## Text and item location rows
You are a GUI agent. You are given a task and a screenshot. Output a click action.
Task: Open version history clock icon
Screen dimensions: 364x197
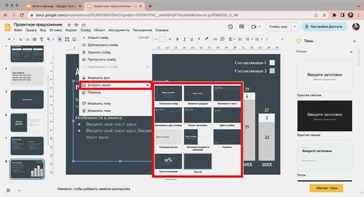coord(230,27)
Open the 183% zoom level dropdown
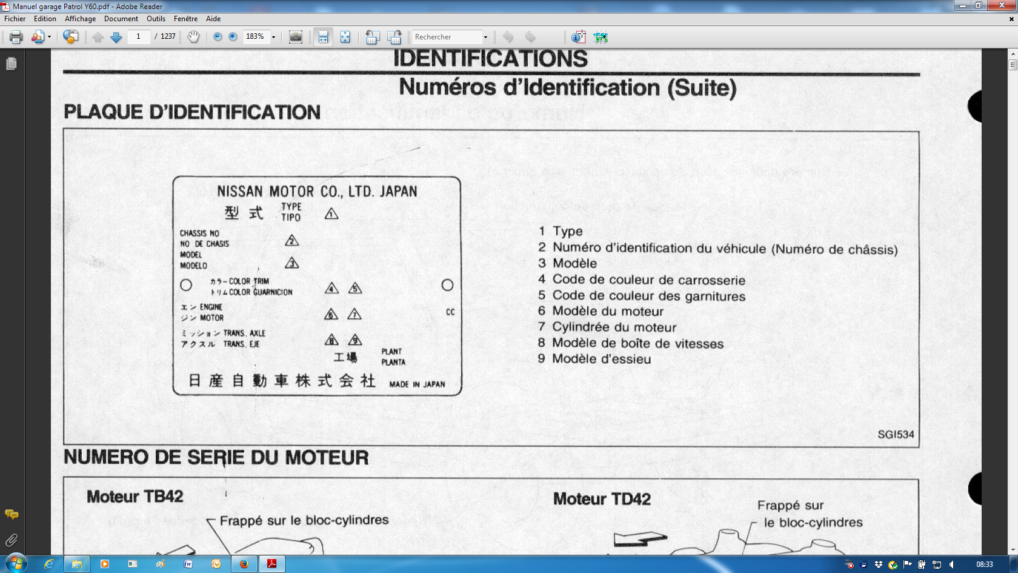 click(273, 37)
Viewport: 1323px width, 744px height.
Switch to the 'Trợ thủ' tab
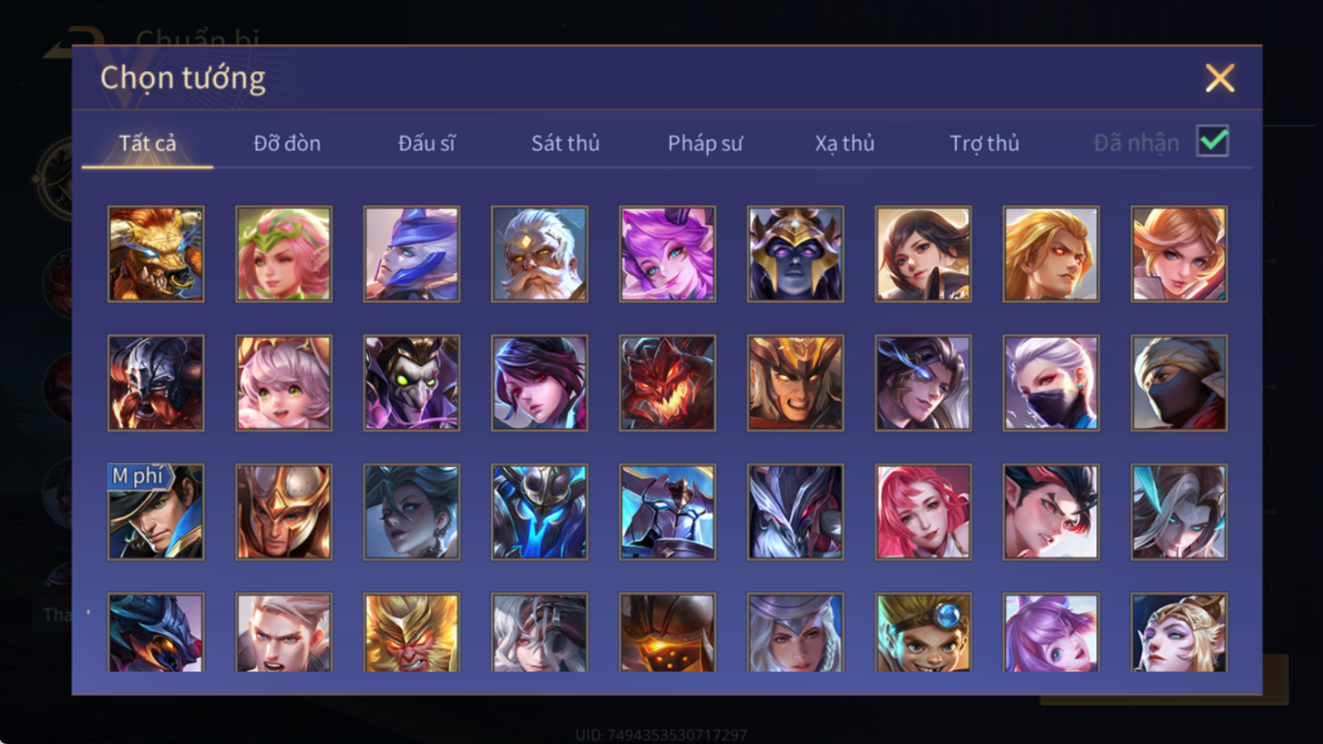pos(985,143)
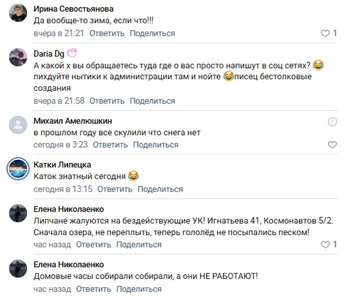Open the Катки Липецка community avatar
Image resolution: width=346 pixels, height=304 pixels.
tap(18, 169)
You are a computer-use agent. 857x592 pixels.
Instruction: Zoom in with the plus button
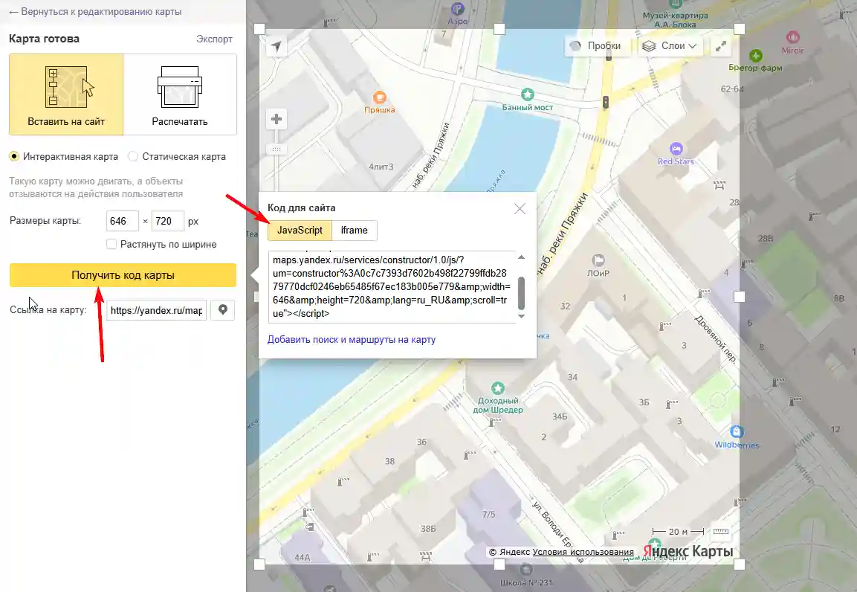[276, 120]
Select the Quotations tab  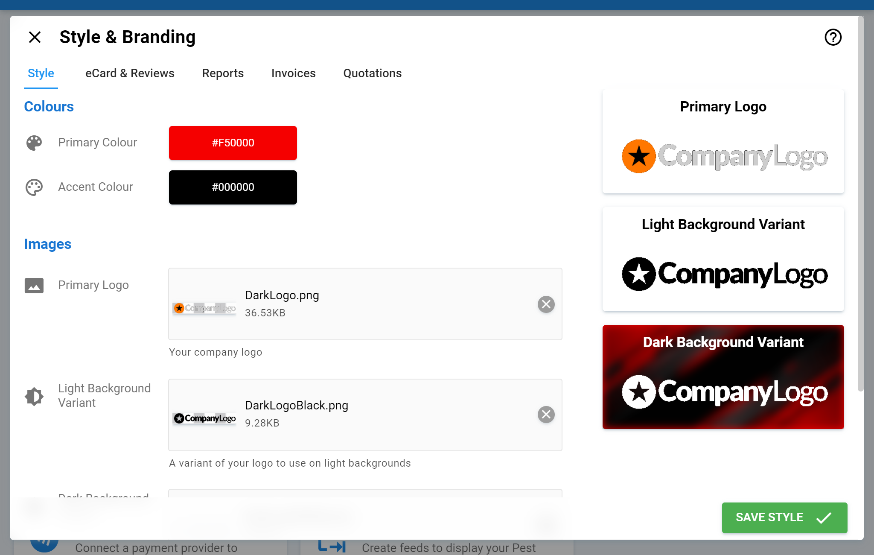(x=372, y=73)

## Short problem
Which lines of the rows above contain the string "agent"? Extract each of them in full, treating uppercase and lowercase as different.

## Solved exercise
You are a GUI agent. You are given a task and a screenshot. Output a click action.
You are a computer-use agent. 857x592 pixels.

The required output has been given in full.